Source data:
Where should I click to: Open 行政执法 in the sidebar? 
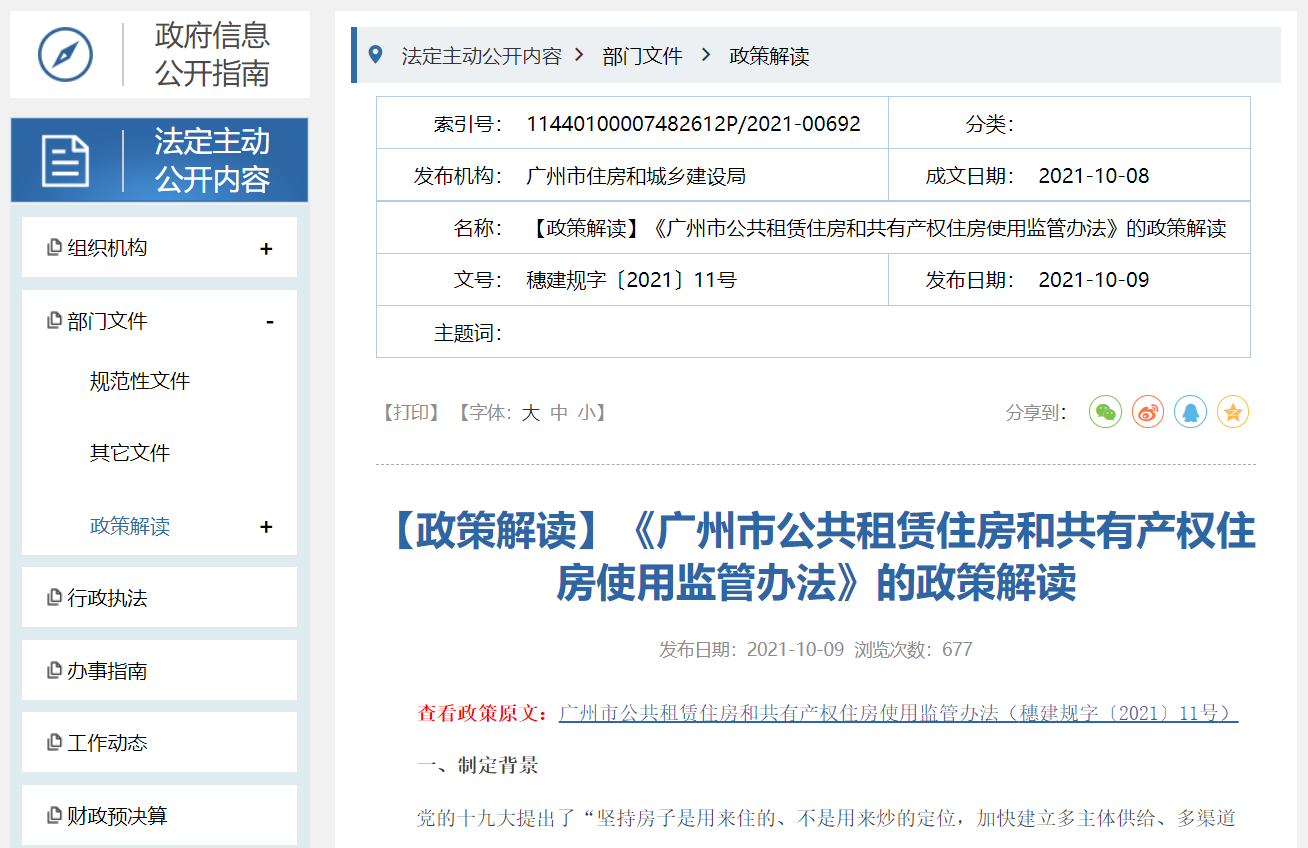click(107, 598)
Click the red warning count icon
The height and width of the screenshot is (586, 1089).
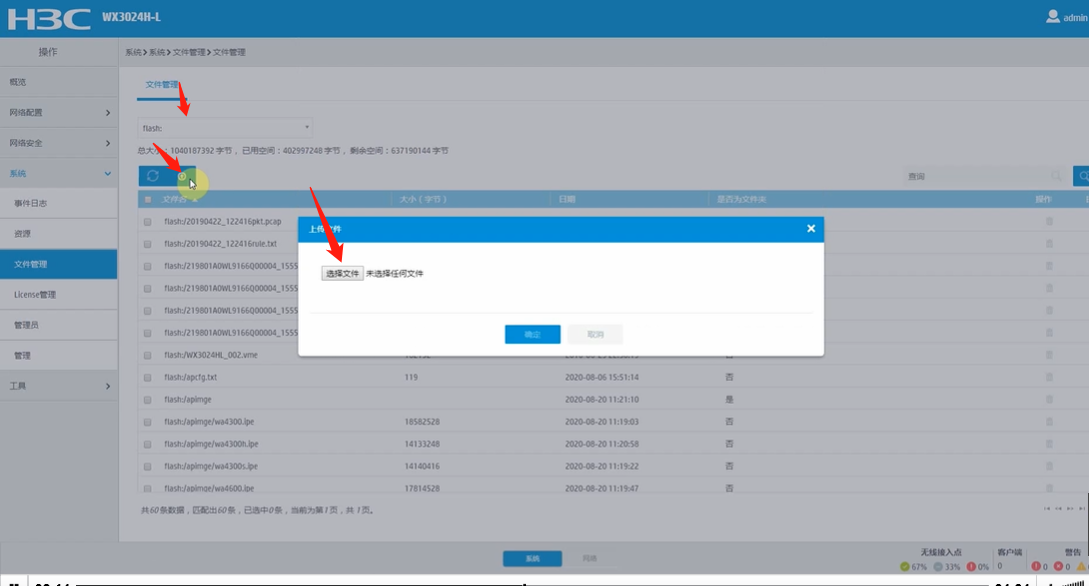tap(1037, 566)
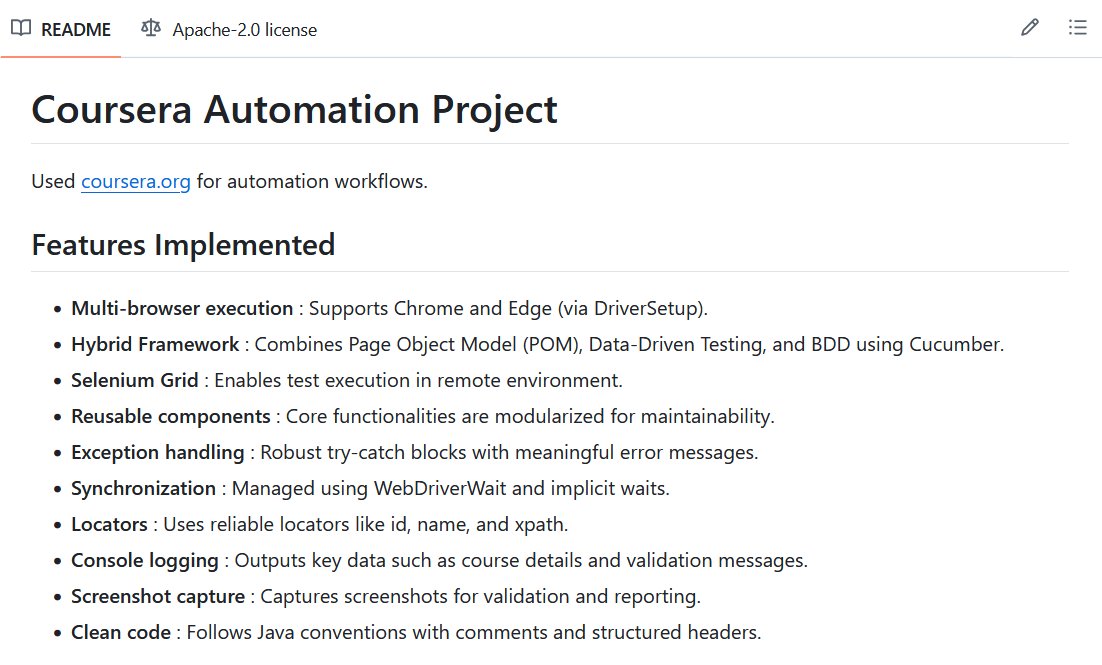The height and width of the screenshot is (665, 1102).
Task: Click the balance scale license icon
Action: (150, 28)
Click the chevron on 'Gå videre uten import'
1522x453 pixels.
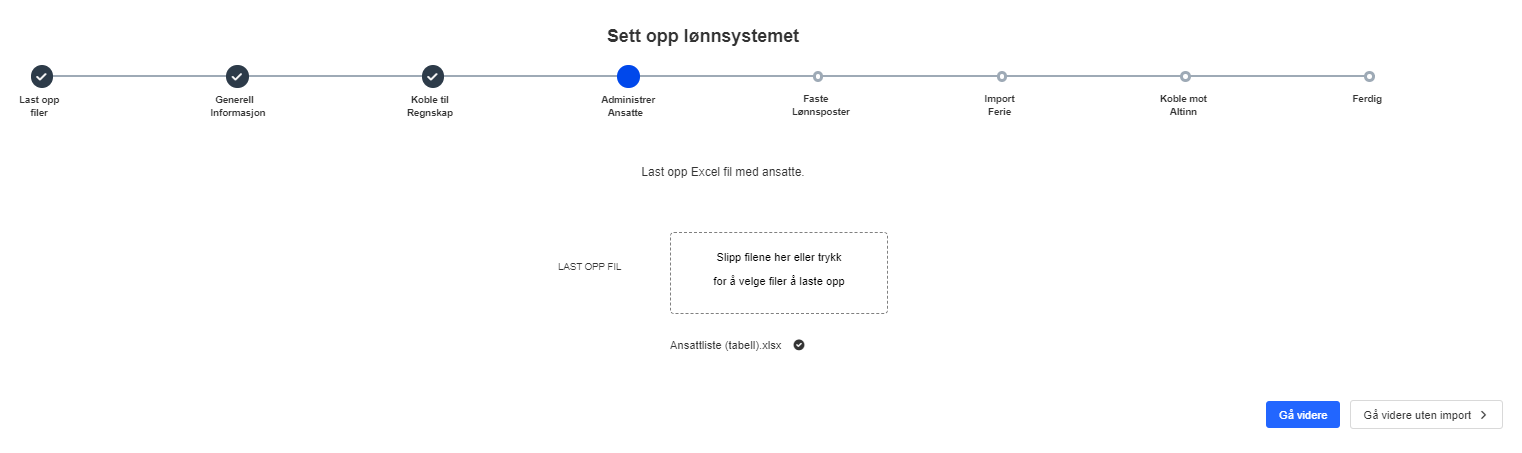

| What the task asks |
Retype every entry above exactly, leaving out the pictures.

| Exercise output |
Where should I click to: Open 行政执法 in the sidebar? 
click(107, 598)
Click the red warning count icon
The height and width of the screenshot is (586, 1089).
tap(1037, 566)
The height and width of the screenshot is (665, 1102).
Task: Click the balance scale license icon
Action: (150, 28)
Click the chevron on 'Gå videre uten import'
1522x453 pixels.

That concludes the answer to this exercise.